Cumpre ressaltar que o mínimo existencial constitui um dos fundamentos da República Federativa do Brasil, vez que possui ampla equivalência com a dignidade da pessoa humana (art. 1º, III, CF/88).
Assim sendo a Administração Pública não poderá, única e exclusivamente, alegar a ausência de recursos financeiros para o não cumprimento das políticas públicas previstas constitucionalmente, mas sim garantir que o mínimo existencial seja assegurado e as políticas públicas sejam analisadas no campo da razoabilidade e ponderação!
Quem não se lembra do caso da menina Sophia que, aos 5 (cinco) meses de idade, sofre da síndrome denominada de "Síndrome de Below". Pacientes diagnosticados com essa síndrome precisa, urgentemente, segundo os médicos, realizar um transplante multiviceral.

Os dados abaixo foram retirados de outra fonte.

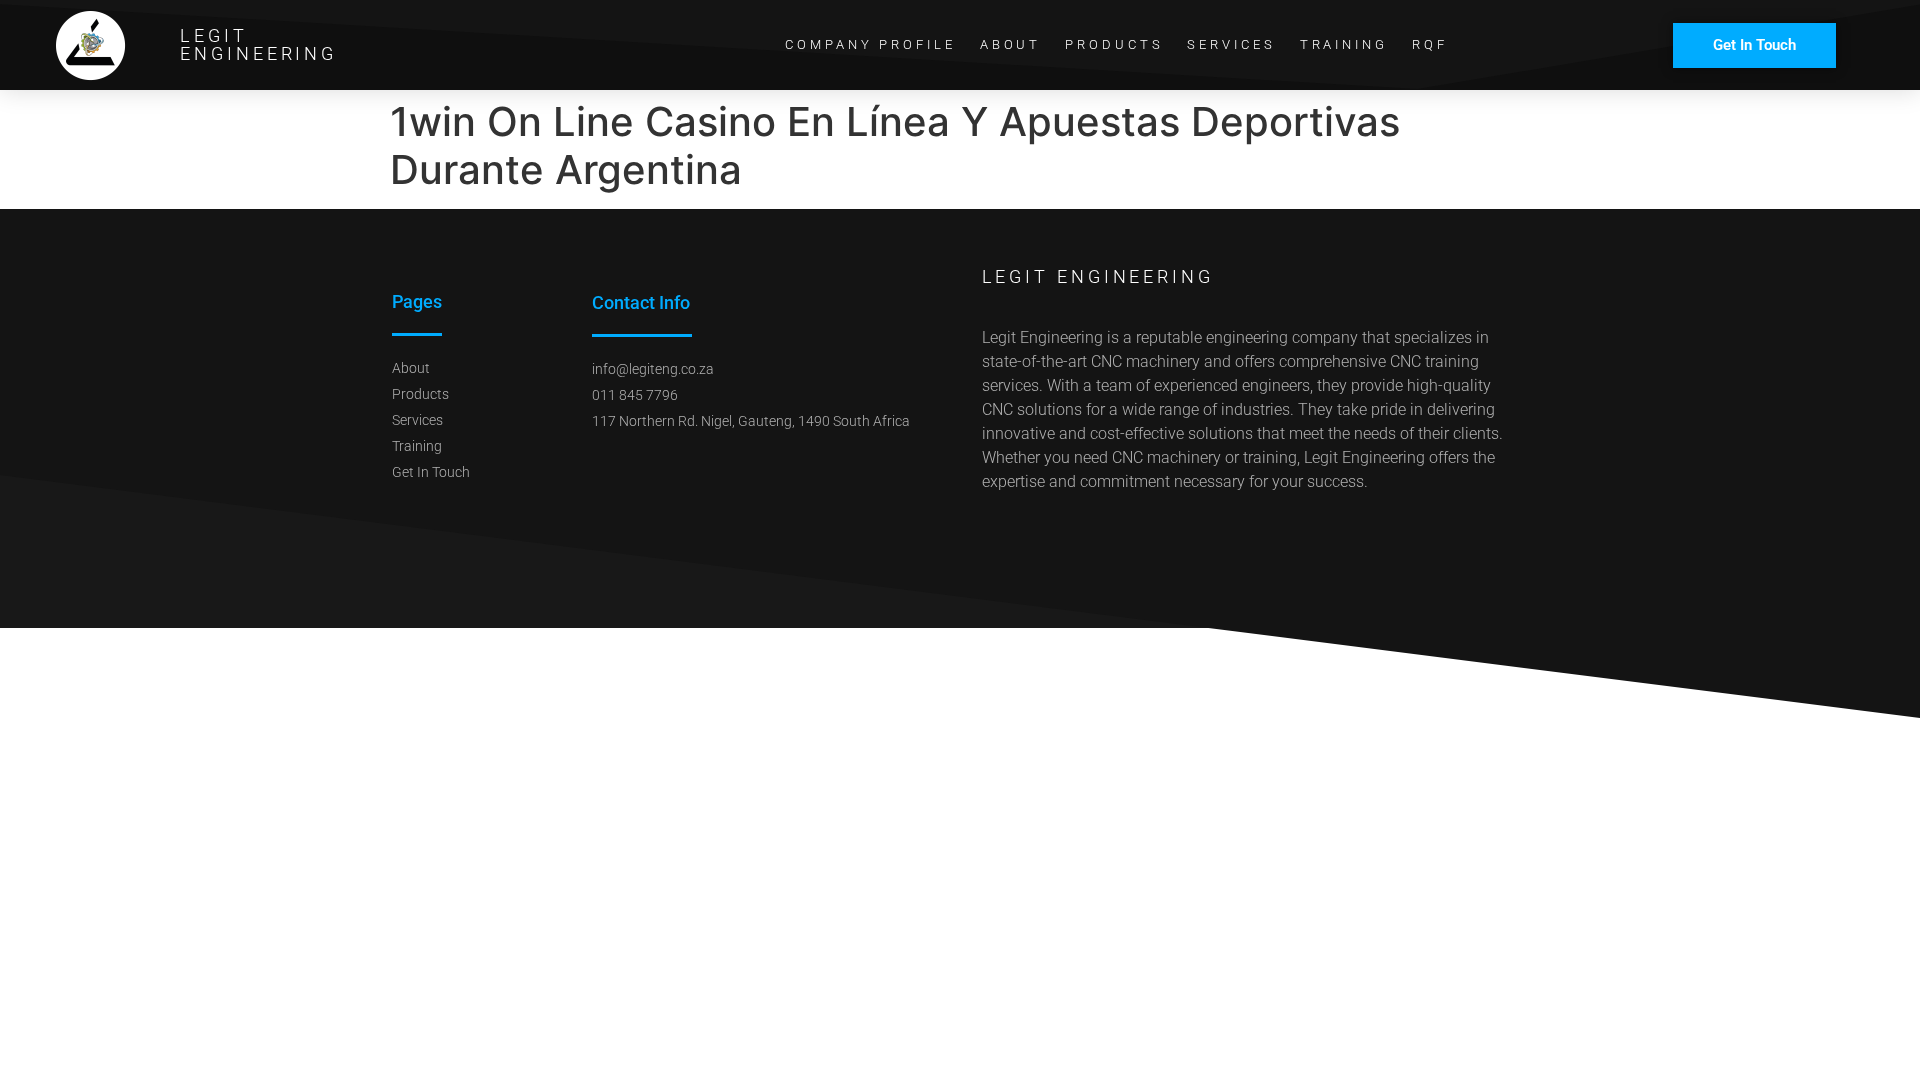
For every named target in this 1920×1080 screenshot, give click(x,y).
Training (1344, 44)
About (1011, 44)
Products (1114, 44)
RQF (1430, 44)
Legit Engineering (258, 44)
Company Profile (870, 44)
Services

Acontece que o referido transplante é realizado com maior segurança em um hospital de Miami-EUA, em virtude da existência de aparelhos mais tecnólogicos do que os existentes aqui no Brasil. O que obrigou os pais da criança a travarem uma longa "batalha" nos tribunais no intuito de obrigar o Estado a custear todo o procedimento.
Ao final da lide, o judiciário obrigou a União, através do SUS (Sistema Único de Saúde), a custear todas as despesas com o transplante, incluindo o transporte em uma espécie de UTI aérea, o que custou aos cofres públicos mais de R$ 2 milhões de reais.
Portanto, a teoria da separação dos poderes, que a todo o momento se preocupou em libertar o indivíduo das garras do monarca, não poderá servir como argumento no intuito de impedir a atuação jurisdicional na implementação de políticas públicas para garantir os direitos fundamentais, devido à evolução do Estado Liberal para o Estado Social, onde tais garantias acabaram ganhando uma maior conotação.
A propósito, o mínimo da reserva do possível deverá sempre ser garantido vez que é um fundamento disposto na Constituição Federal de 1988 e caberá ao judiciário, uma vez provocado, fazer cumprir as normas ali expostas. Lembrando que, uma provável não atuação estatal na implementação das políticas públicas com enfoque no Princípio da Reserva do Possível não poderá se justificar apenas na insuficiência de recursos financeiros, mas sim através de uma análise razoável do que se postula na via administrativa ou até mesmo na judicial, sob pena de banalizar o instituto, interpretando-o de forma contrária à doutrina alemã, que a criou.
O raciocínio é simples, o Poder Judiciário apenas fará cumprir aquilo que o Executivo e o Legislativo, sempre pautados pela legalidade, realizam ou deveriam realizar, principalmente no campo das políticas públicas. Assim, retirar essa característica jurisdicional é aniquilar, de uma vez por todas, a democracia conquistada, a duras penas, pela sociedade.
A propósito, negar as características do constitucionalismo e, também, do neoconstitucionalismo significa retroceder com o modelo jurídico-constitucional, que durante todo o seu desenvolvimento histórico se mostrou amplamente progressista.